§ **Exercise instructions**
In the records below, find the line containing "Task: Click the search form icon in toolbar"; restate it and every later line word for word, through the last.

§ **Provided material**
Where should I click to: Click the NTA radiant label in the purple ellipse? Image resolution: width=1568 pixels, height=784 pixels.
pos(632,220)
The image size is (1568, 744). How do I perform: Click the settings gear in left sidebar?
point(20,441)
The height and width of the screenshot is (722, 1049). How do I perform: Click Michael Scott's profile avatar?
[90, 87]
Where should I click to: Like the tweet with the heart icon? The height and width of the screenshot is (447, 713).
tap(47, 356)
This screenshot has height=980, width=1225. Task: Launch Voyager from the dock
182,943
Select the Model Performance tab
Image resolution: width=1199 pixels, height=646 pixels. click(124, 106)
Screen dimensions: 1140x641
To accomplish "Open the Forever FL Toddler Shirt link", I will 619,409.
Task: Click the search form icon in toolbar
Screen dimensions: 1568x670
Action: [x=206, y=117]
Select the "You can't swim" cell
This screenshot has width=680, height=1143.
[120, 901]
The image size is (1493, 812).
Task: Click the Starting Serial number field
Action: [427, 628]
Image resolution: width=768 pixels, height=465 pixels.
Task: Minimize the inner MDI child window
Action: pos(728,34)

§ **Response box**
Task: Click the search form icon in toolbar
Screen dimensions: 1568x670
Action: [x=206, y=117]
Select the "You can't swim" cell
This screenshot has width=680, height=1143.
[120, 901]
The image size is (1493, 812).
Task: Click the Starting Serial number field
Action: [427, 628]
Image resolution: width=768 pixels, height=465 pixels.
Task: Minimize the inner MDI child window
Action: pos(728,34)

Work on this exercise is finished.